CMT:  OK. And then how does selling mortgages, or rather whole loan sales, compare to funding through the CMB market or MBS market?

JAMES:  Well, the accounting and regulatory requirements have changed a lot over the last couple of years with some new accounting guidelines in. Also, private securitization and ABC paper really got a bad name recently, especially in the U.S. where assets of different quality were blended into a pool and disclosure (was) not as good as it might have been. We feel that by selling whole loans, the investor knows exactly what they’re buying. And we’ve found that to be true.
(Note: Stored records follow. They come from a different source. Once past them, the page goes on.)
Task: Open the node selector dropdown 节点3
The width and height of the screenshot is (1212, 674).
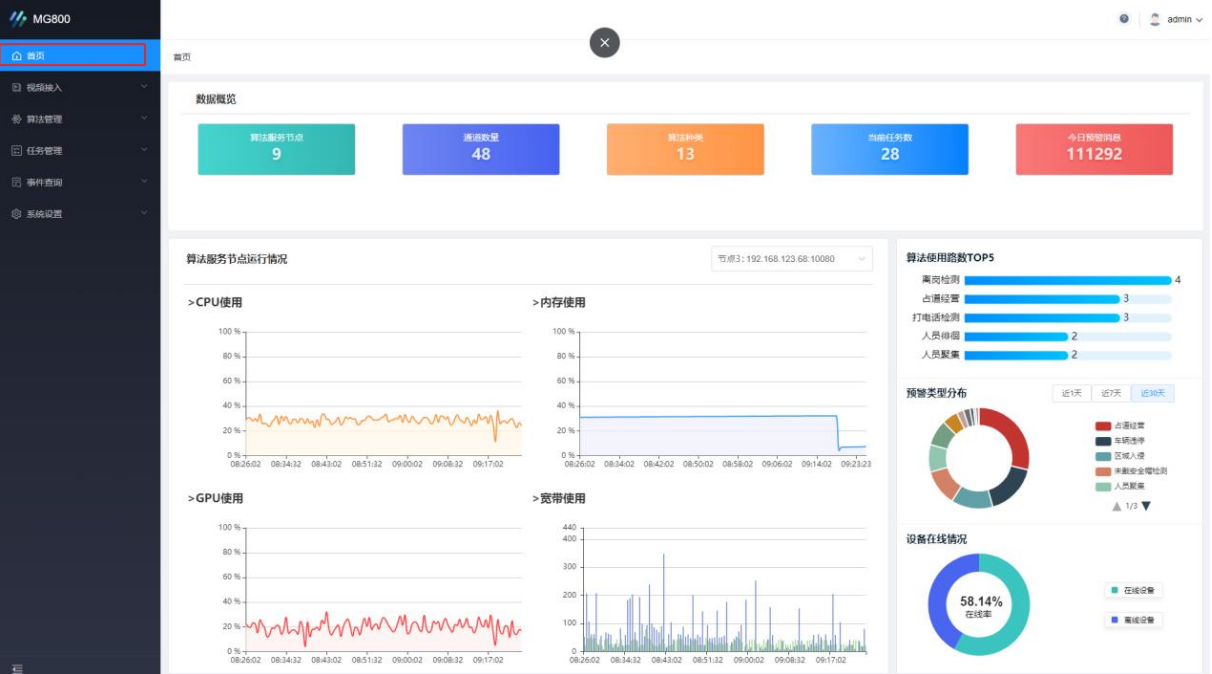Action: (x=791, y=259)
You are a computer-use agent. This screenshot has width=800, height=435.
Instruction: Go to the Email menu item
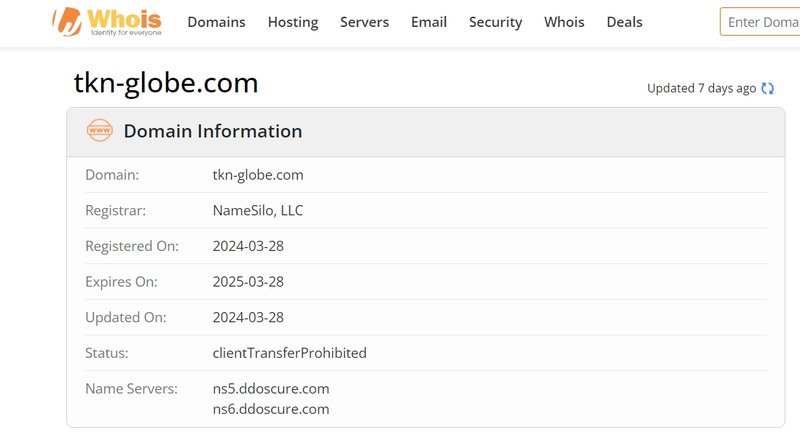(x=429, y=22)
CMT:  Gotcha. And is the funding cost comparable with whole loan sales versus funding direct through CMB or MBS market?

JAMES:  It’s reasonably comparable. It’s not exactly the same. It’s very much a changing world, but we find it works well for us.

CMT:  Now you have the strategy, I guess that entails servicing your own mortgages coupled with the cross-selling of things like GICs, or what have you. To what extent do those extra revenue sources for a broker-centric lender, to what extent do those help MonCana offer more competitive mortgage rates or products or services for consumers?

JAMES:  Well, we feel that servicing the mortgages we create and sell gives the broker and the borrower end-to-end service and comfort knowing who they are dealing with. And we just think it’s going to be a more positive experience for the borrower than having their mortgage outsourced to servicing by a third party. Also, some of the brokers are set up to provide their clients with GICs, RSPs and TFSAs and the like and we want to be able to work with those brokers so we can provide both sides for their clients, both mortgages and deposits.

Certainly, additional revenue will help with offering competitive rates with the banks, of course, who have similar strategies.

CMT:  Well, hey listen James, I appreciate the time today, and I wish you all the best at MonCana and thanks for being with us.

JAMES:  Rob, I appreciate that. Thanks very much.